Note: This post is quite old. In fact Wikidata can now be accessed "properly" via the Wikidata Query Service (WDQS). However the techniques outlined below still have their advantages.
The inaugural Wiki Research Hackathon went very well, and I'm affirmed that I feel best when I'm conducting Wiki Research. I was asked to give one of the tech talks of the day about accessing Wikidata data programmatically.
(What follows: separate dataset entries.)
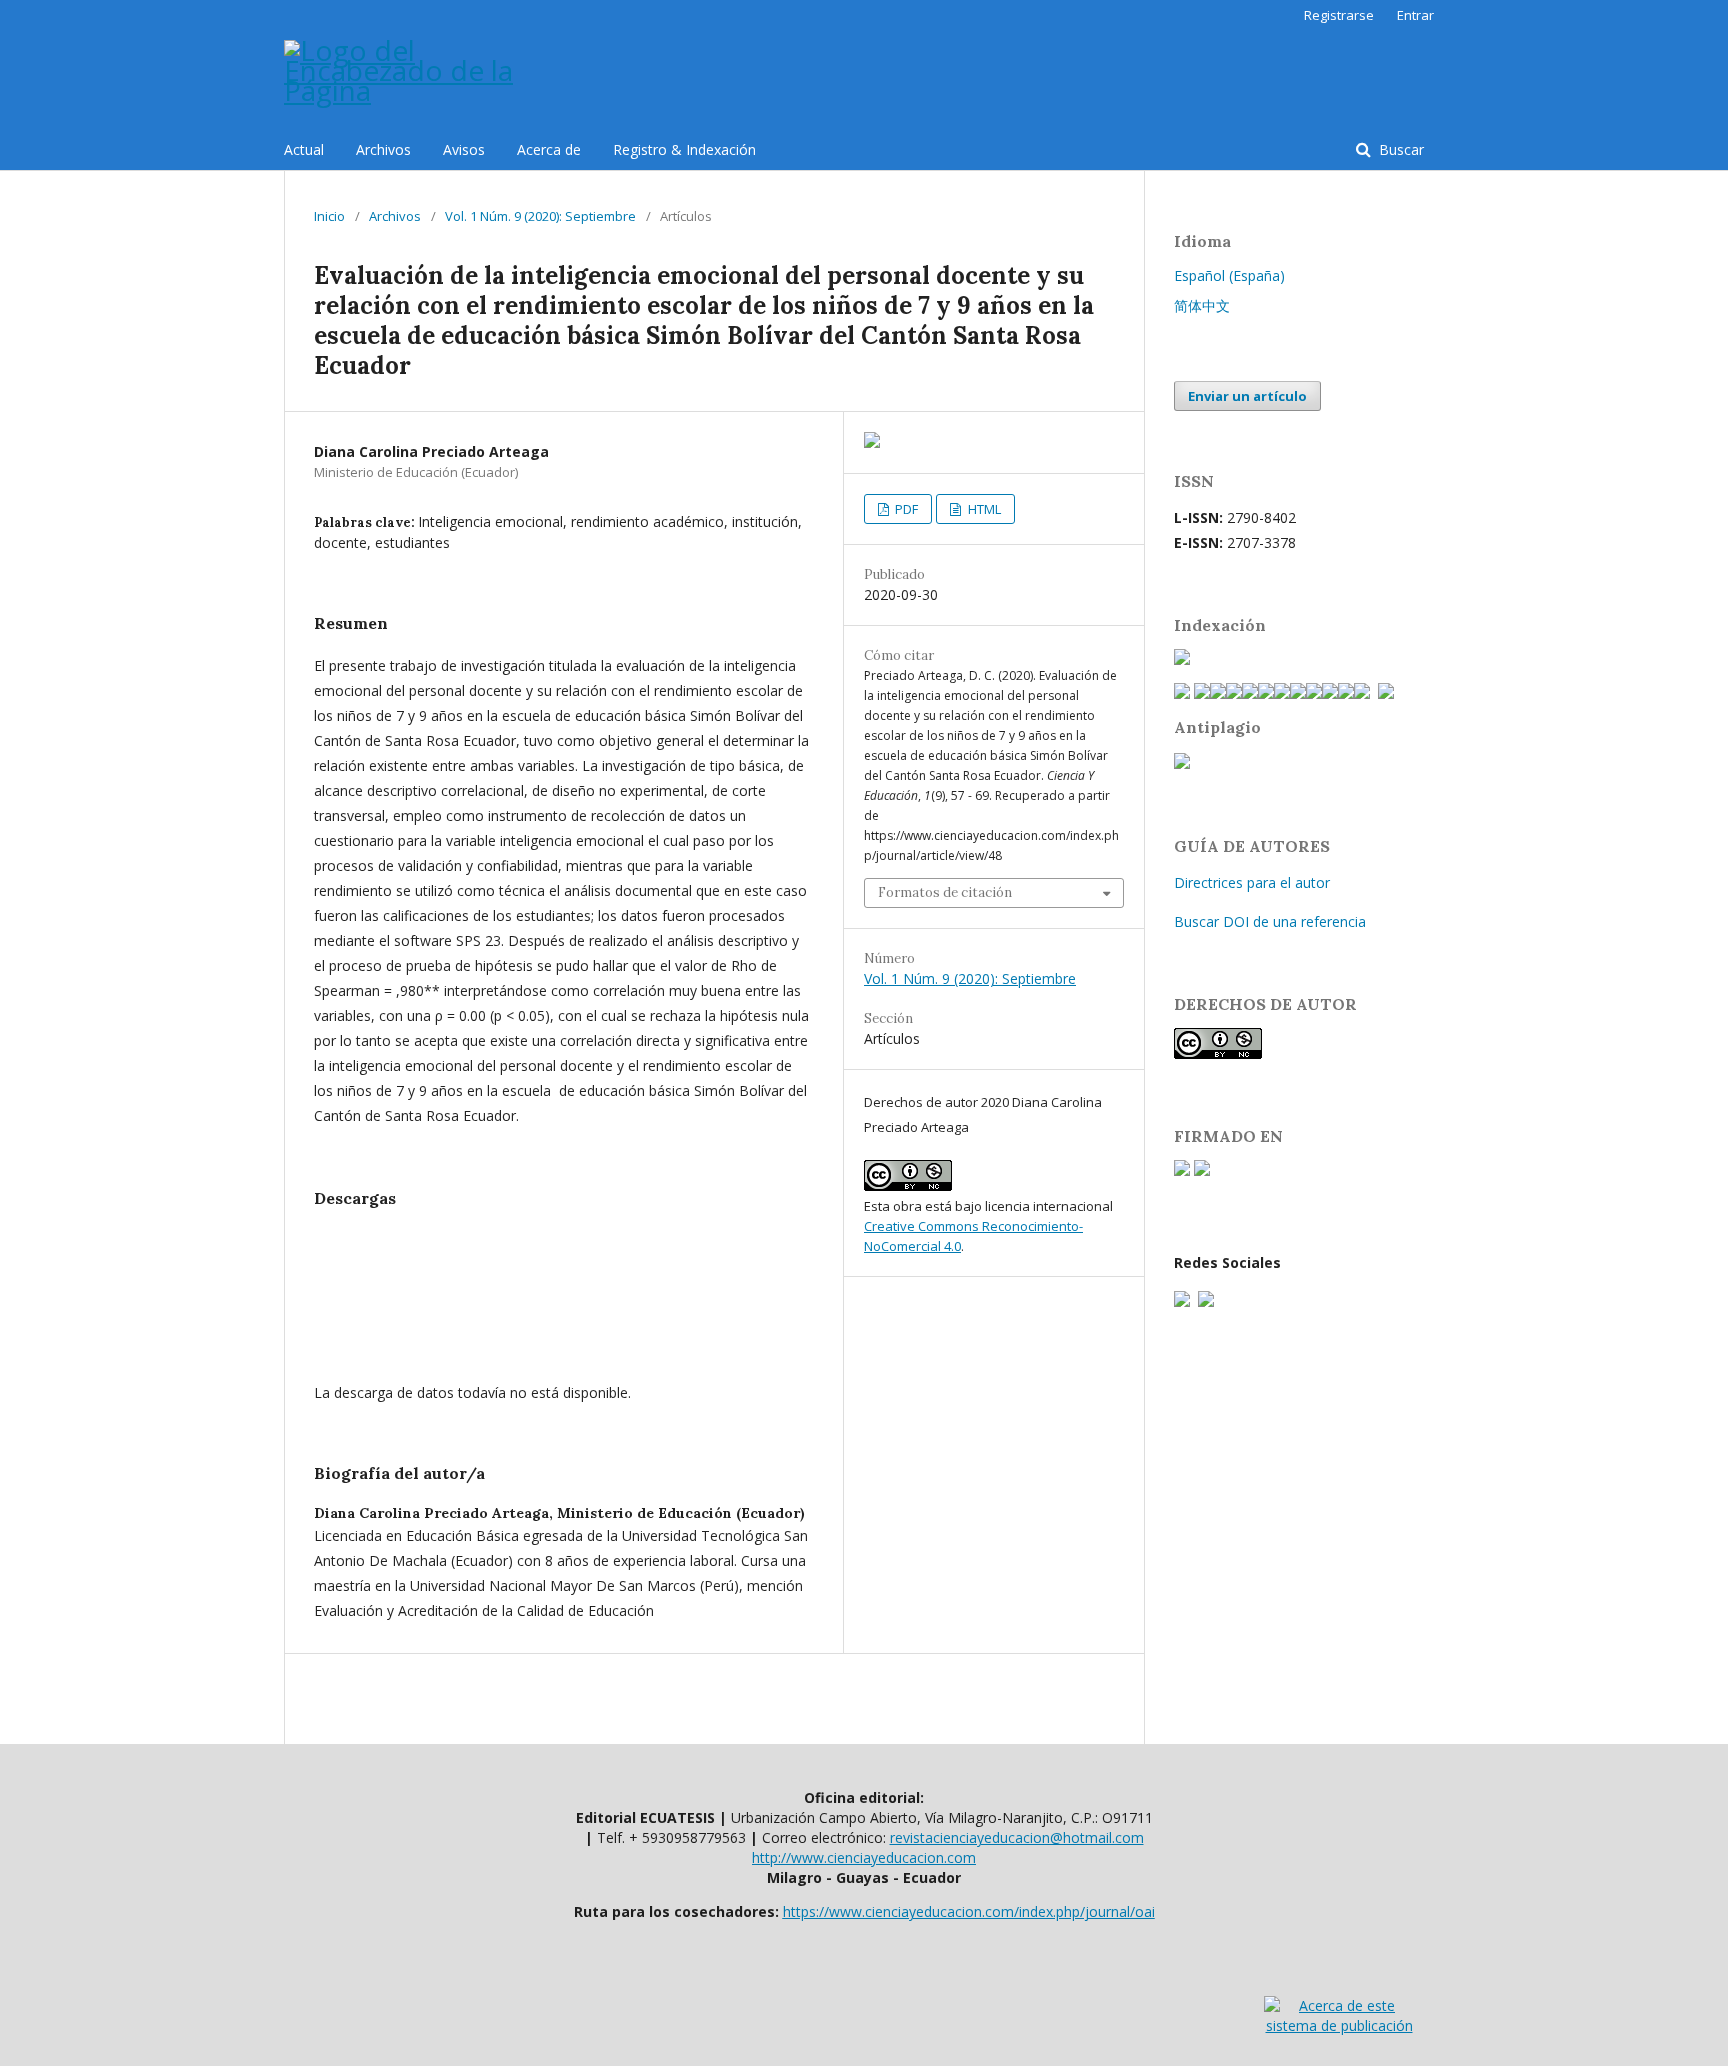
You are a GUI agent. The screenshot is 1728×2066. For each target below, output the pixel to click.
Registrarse (1339, 15)
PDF (905, 509)
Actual (304, 149)
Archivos (383, 149)
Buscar (1399, 149)
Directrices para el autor (1252, 882)
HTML (983, 509)
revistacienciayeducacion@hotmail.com (1017, 1837)
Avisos (464, 149)
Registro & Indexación (684, 149)
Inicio (329, 216)
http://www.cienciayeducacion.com (864, 1857)
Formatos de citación (945, 892)
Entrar (1415, 15)
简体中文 (1202, 305)
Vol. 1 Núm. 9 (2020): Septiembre (540, 216)
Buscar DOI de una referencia (1270, 921)
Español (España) (1229, 275)
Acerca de (549, 149)
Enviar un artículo (1247, 396)
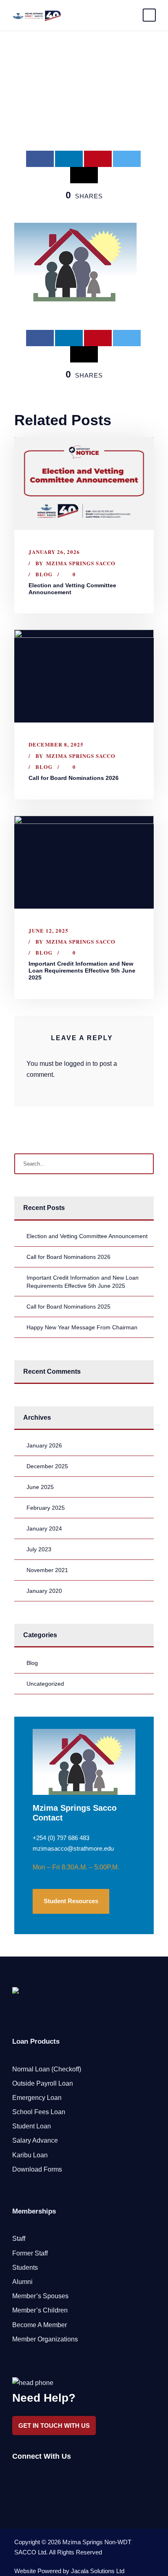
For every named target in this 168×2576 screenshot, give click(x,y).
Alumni (22, 2281)
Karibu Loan (30, 2155)
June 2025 (40, 1487)
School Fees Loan (38, 2111)
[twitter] (44, 2477)
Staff (18, 2238)
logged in (77, 1063)
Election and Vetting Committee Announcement (87, 1236)
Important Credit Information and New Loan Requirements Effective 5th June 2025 (82, 970)
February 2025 (46, 1507)
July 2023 (39, 1549)
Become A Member (39, 2324)
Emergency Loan (37, 2097)
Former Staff (30, 2253)
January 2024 (44, 1528)
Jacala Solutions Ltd (97, 2570)
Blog (44, 574)
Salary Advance (35, 2140)
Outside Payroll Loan (42, 2083)
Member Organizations (45, 2339)
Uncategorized (45, 1683)
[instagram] (58, 2477)
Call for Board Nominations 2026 (74, 778)
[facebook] (15, 2477)
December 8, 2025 (56, 744)
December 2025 (47, 1466)
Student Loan (31, 2126)
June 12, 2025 (49, 930)
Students (25, 2267)
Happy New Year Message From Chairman (82, 1327)
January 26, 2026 (54, 552)
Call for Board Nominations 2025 (69, 1306)
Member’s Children (40, 2310)
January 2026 (44, 1445)
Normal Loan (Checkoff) (46, 2069)
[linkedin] (30, 2477)
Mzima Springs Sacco (80, 563)
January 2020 (44, 1591)
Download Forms (37, 2169)
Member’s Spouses (40, 2296)
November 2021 (47, 1570)
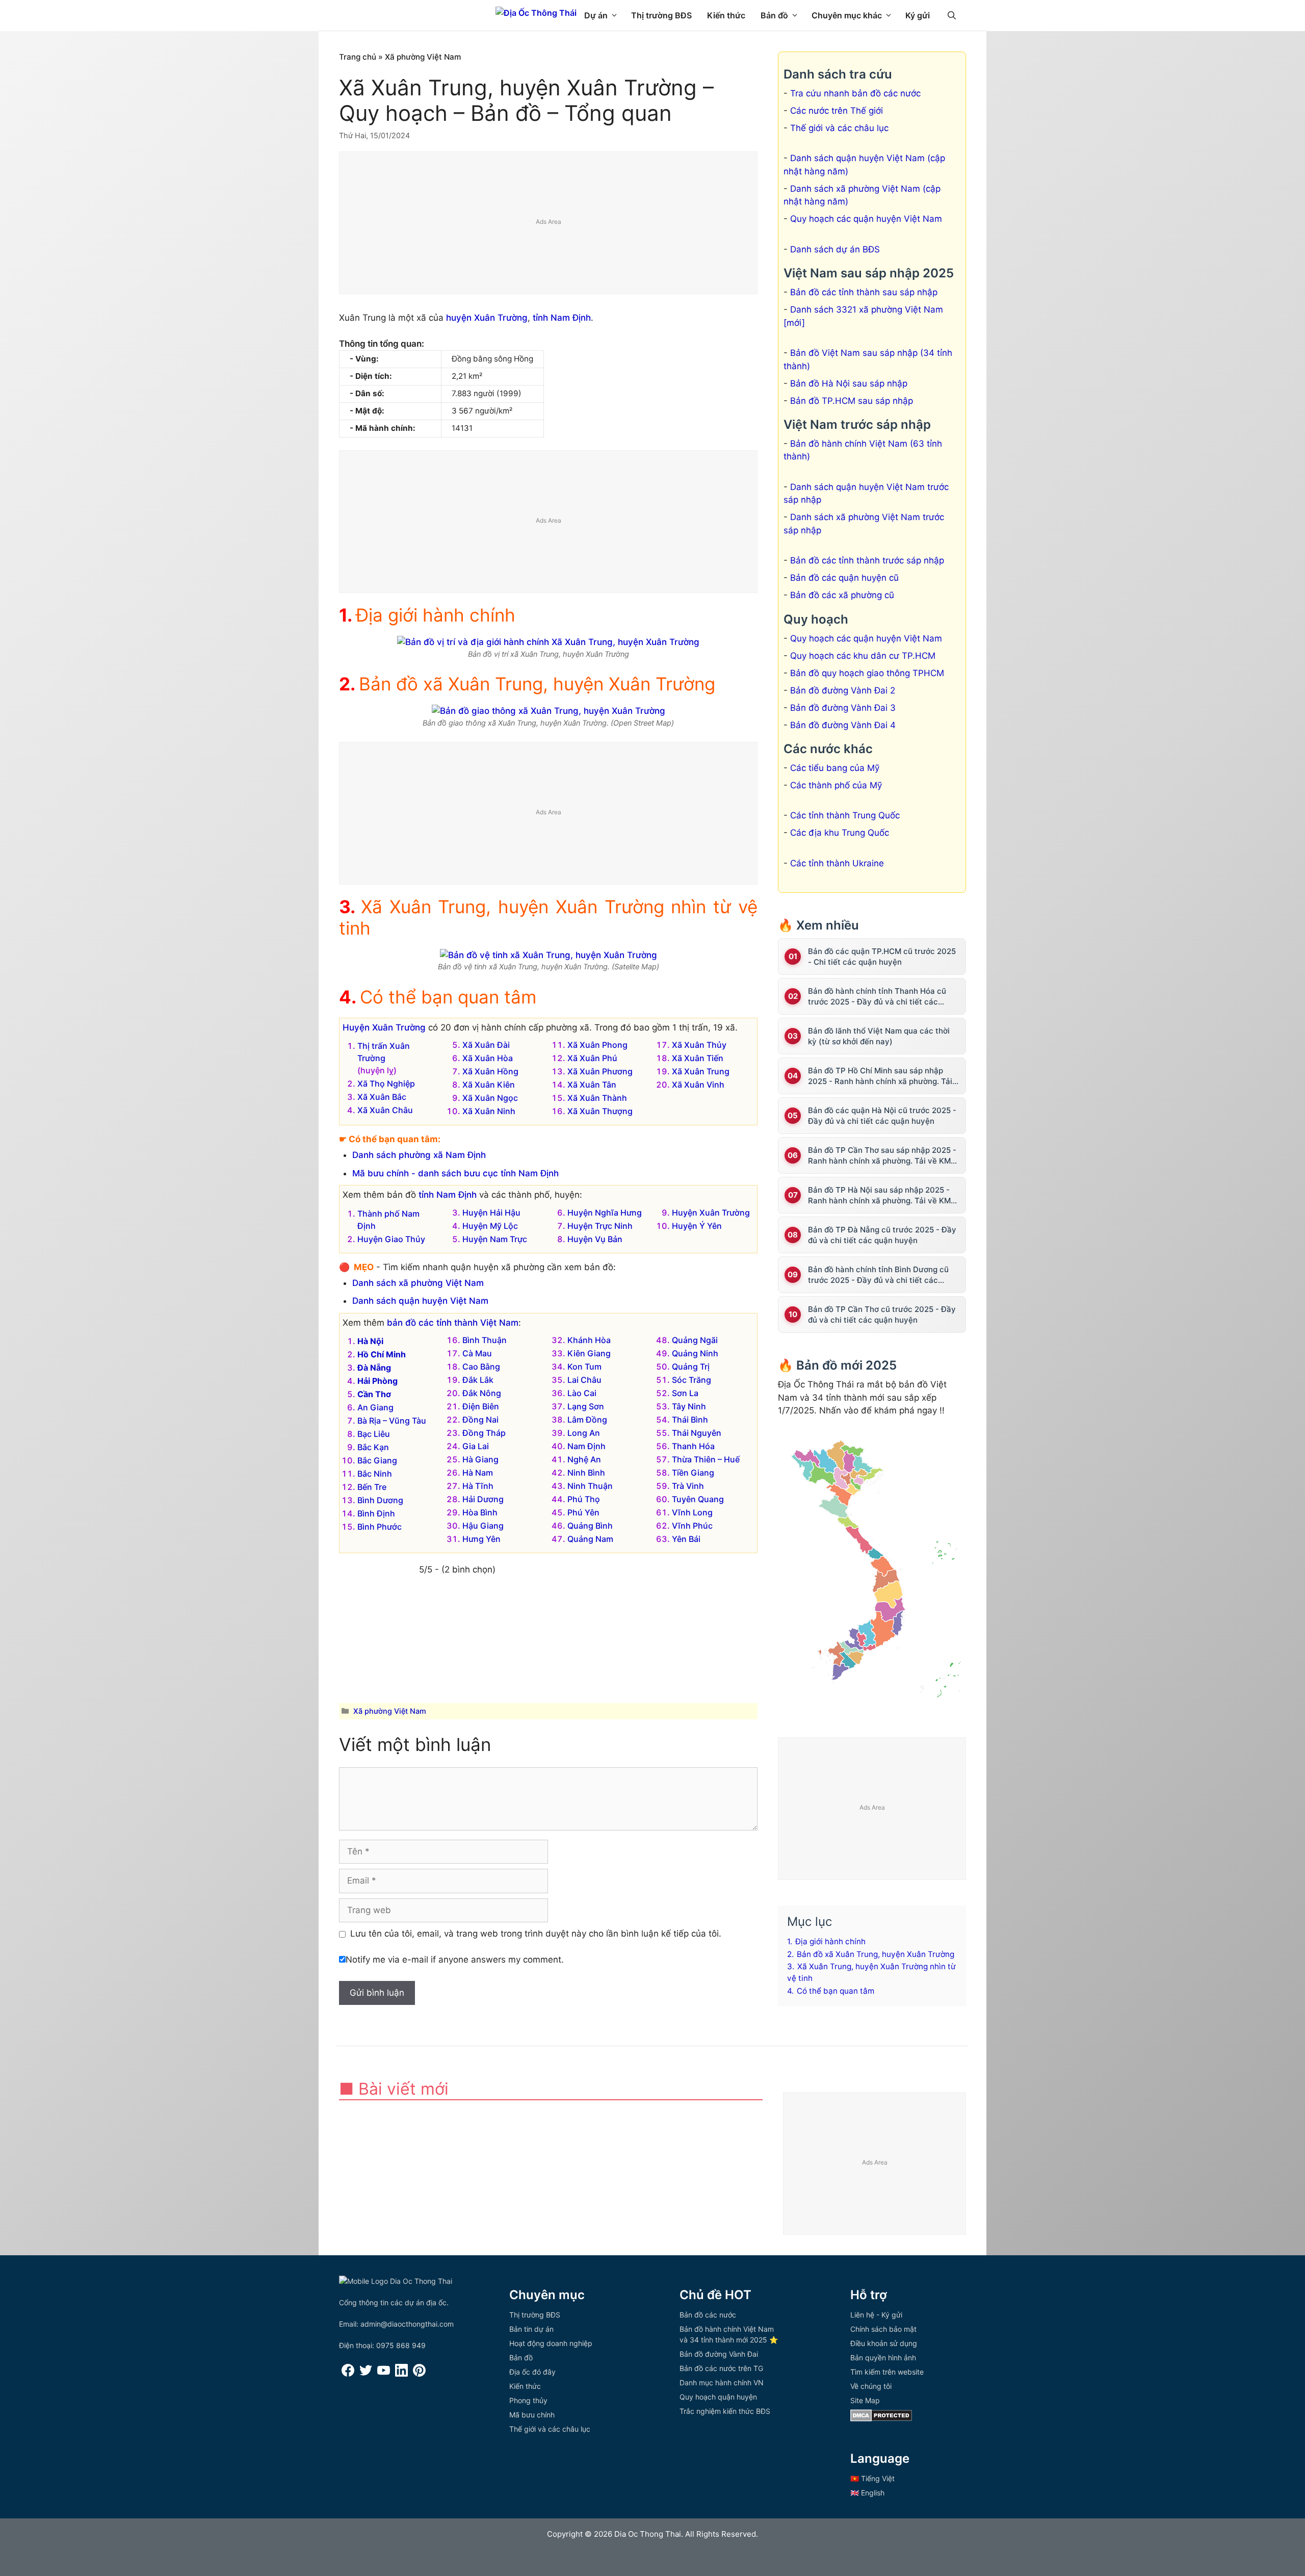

Here is an outline of the talk
We'll be viewing Wikidata as file in its own right for research, not as it's canonical use case of being used in various Wikipedias.
Wikidata is a mostly standard Mediawiki instance except that pages don't store "Wikitext", they store JSON blobs. (If you want to understand more about this abstraction, see then ContentHandler).
Main entry point of any Wikidata item is a JSON dictionary, that has this form:
{“labels”: by-language dictionary
“descriptions”: by-language dictionary
“aliases”: by-language dictionary
“claims”: list of property and values
“sitelinks”: by-language dictionary}
Whether your more comfortable in object-oriented python, parsing large text files, or munging linked data, there is something for you.
With pywikibot you get almost full support of the API.
New classes in the “core” branch
class WikibasePage(Page):
class ItemPage(WikibasePage):
class PropertyPage(WikibasePage):
class Claim(PropertyPage):
Using Pywikibot
Classic pywikibot pagegenerators work.
#make a generator for all the pages with a property
en_wikipedia = pywikibot.Site('en', 'wikipedia')
wikidata = en_wikipedia.data_repository()
property_page = pywikibot.ItemPage(wikidata, 'Property:P21')
pages_with_property = property_page.getReferences()
I've been harvesting Infobox Book across many languages and writing the corresponding properties to Wikidata https://github.com/notconfusing/harvest_infobox_book.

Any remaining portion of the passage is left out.